WHAT NEEDS TO BE DONE: Wherever a line in the data below holds "step", copy that line.

RECORDS SUPPLIED:
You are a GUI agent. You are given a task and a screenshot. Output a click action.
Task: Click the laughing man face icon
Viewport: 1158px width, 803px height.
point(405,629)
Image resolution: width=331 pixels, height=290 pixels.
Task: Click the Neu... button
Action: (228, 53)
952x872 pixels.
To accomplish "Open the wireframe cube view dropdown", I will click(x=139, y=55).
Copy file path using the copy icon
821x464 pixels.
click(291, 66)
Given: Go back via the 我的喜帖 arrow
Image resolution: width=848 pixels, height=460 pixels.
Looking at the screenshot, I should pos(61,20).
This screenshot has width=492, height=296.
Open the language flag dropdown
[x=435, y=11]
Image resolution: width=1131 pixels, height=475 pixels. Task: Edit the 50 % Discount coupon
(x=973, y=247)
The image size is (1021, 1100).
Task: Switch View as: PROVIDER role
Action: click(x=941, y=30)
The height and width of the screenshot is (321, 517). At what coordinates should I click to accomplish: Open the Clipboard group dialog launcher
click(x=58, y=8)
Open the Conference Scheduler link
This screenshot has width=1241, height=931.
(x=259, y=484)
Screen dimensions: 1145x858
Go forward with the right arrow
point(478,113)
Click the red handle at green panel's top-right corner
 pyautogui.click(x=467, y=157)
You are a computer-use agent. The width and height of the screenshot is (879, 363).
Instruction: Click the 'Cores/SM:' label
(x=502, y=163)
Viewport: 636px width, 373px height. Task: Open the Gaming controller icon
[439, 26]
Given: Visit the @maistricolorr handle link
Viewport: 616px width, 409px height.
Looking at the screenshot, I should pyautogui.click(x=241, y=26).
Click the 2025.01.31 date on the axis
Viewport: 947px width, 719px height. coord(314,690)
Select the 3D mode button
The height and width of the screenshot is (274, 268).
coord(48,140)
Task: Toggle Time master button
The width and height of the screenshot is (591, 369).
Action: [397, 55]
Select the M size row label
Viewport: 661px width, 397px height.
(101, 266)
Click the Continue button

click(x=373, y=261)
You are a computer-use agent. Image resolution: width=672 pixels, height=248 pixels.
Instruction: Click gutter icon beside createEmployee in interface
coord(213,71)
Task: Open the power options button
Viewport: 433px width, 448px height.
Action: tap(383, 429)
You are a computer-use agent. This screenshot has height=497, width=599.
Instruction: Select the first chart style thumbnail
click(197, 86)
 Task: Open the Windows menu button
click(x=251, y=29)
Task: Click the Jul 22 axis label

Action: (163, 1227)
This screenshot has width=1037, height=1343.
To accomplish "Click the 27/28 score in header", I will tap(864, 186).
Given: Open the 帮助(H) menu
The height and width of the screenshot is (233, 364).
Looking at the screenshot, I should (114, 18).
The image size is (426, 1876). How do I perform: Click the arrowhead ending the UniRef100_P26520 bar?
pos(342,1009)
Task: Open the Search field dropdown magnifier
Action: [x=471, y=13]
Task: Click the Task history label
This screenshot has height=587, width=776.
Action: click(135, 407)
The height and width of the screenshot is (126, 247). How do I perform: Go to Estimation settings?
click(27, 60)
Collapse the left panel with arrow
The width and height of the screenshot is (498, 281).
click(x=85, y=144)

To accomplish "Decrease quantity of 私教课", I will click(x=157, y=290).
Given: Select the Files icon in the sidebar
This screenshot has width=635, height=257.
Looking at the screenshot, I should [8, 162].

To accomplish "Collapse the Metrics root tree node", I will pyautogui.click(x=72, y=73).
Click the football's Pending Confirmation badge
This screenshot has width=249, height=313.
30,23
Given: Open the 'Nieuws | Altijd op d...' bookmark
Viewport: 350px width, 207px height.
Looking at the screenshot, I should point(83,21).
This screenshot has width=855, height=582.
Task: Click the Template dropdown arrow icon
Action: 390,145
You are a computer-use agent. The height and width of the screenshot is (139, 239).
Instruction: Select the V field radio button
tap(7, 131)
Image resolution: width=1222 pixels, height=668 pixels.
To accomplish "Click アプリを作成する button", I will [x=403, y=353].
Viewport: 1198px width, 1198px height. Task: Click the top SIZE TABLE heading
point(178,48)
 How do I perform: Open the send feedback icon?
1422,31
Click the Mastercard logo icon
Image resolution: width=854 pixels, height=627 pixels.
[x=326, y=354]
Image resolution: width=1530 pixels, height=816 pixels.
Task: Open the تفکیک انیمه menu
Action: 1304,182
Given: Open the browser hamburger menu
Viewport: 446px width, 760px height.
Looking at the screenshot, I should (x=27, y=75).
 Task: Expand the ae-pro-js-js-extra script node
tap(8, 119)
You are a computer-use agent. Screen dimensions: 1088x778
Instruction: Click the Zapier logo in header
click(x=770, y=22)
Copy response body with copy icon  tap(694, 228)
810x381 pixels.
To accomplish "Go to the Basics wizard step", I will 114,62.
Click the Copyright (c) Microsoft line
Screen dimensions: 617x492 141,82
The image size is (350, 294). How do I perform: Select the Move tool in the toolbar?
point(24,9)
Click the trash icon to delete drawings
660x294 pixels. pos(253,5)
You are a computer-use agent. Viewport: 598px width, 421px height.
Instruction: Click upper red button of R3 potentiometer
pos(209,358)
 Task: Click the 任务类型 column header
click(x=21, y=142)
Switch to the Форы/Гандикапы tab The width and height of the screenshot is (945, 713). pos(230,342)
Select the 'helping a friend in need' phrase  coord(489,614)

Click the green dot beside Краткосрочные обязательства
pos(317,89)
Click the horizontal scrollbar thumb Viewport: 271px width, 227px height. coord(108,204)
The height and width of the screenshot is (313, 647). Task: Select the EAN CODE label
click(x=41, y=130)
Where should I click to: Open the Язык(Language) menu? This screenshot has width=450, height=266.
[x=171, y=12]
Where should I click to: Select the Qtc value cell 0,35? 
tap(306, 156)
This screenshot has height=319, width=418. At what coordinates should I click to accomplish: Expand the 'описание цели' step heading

WRITTEN ANSWER:
To accomplish "Go to the Basics wizard step", I will 114,62.
This screenshot has height=319, width=418. At what coordinates should I click to accomplish: Expand the 'описание цели' step heading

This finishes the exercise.